Is This a Part of Your FIRE Plan?

Chasing short term market conditions adds a lot of risk to reaching your long term investing goals. An investment policy statement (IPS) can help ensure you stick to your strategy, and avoid market timing and other investing pitfalls. In this episode, Eric talks with Jason about his IPS, and why he finds it such a useful tool. Topics covered include defining portfolio makeup + objectives, the mechanics of cash generation + rebalancing, and why you might consider implementing an IPS yourself. See the link below for the show notes, where we link to all the content we referenced in the episode.

Show notes may be found below the video

Show Notes

Essential Background:

  • While our portfolios have changed a bit since, if you haven’t watched our previous episodes on asset allocation (part 1 and part 2), this is relevant material to our discussion here.
  • Jason’s IPS defines his cash holding + generating practices. For more discussion on the topic of holding cash, you’ll want to check out this recent episode on the topic.
  • Do you have a copy of our free Rebalancing Calculator? Whether you have an IPS or not, this simple tool can help you make decisions about buying and selling in order to rebalance your portfolio.

Jason’s Investment Policy Statement (IPS) is the document we walk through in this episode. If you’d like to see the full copy, you can check that out here. To make your own editable copy, go to File >> Make a copy and this will save to your own Google Drive as long as you are logged in to a Google account.

For more information on Investment Policy Statements (IPS) , check out this entry on the Bogleheads wiki. This page also shares forum user Sunny’s simple IPS which we showed in this episode, along with information on a simpler “investing plan” alternative to the IPS.

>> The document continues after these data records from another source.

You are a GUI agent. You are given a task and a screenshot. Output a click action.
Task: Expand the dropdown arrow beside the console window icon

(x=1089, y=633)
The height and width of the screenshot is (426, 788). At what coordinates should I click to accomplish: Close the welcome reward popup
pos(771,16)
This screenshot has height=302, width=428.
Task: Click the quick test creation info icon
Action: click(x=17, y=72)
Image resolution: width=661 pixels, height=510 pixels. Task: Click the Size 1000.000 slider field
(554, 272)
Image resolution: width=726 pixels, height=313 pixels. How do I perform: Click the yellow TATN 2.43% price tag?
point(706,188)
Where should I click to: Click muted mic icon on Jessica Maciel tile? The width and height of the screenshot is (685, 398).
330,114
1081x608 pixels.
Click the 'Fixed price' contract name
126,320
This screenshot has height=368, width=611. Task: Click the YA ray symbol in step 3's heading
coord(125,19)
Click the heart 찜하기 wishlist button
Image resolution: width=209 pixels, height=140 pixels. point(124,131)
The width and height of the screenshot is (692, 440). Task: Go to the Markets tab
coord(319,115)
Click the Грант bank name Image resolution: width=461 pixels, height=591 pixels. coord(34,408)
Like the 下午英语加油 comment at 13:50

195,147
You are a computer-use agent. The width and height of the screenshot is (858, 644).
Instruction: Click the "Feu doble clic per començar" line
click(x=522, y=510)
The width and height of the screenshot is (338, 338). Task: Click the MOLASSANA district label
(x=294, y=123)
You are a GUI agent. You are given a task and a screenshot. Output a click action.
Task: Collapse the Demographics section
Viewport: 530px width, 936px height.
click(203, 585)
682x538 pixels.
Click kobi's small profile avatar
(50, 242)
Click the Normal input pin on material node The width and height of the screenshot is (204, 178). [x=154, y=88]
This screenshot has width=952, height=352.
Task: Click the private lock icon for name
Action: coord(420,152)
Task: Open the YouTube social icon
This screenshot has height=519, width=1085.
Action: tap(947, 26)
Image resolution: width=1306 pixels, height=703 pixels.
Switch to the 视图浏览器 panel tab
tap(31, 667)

How to Create an Investment Policy Statement is a great introductory piece by Morningstar’s Christine Benz. This article also links to a simple IPS template provided by that you can use to for your own portfolio.

Risk Tolerance is a topic we discussed in this episode, and specifically, risk assessment evaluations that often are part of working with financial advisors. There are lots of tools online for this purpose, and this quiz from the University of Mississippi was among the best we found. Check it out and see how risk tolerant you are!

You can find information on the tools we mention in each episode along with additional information in the Resources section of this site.

6 Replies to “Is This a Part of Your FIRE Plan?”

  1. Jason, you say in your Time Horizon IPS section: Long-term investment time horizon “with limited, defined short term cash flow needs” …, can you elaborate on what exactly you mean by this last phrase (after the parenthetical in your original)?

    Are you just saying you have a long investment horizon, given you are **also** spending down for expenses from your 18-24mo worth of cash, or are you saying something different? That phrase wasn’t super clear to me (might also not be to a future Jason many years from now, or an advisor)?

    1. Hi Brad,
      It’s the former. The portfolio exists largely to provide investment returns for the long term, with the understanding that it also needs to support current cash flow needs (to cover expenses).

  2. Jason,
    Thanks for sharing your IPS.

    This episode helped remind me that I need to revise my IPS. It’s about a fourth of the size of yours and I haven’t looked at it since I retired last April.

    As always, great content.

  3. Thanks, Jason for sharing the document! This is super helpful, as you mentioned this is useful in more than one ways. Primarily for me, this will act as a guiding principle for my investment approach. I am creating two versions one for my current pre-FI state and one for future Post-FI state.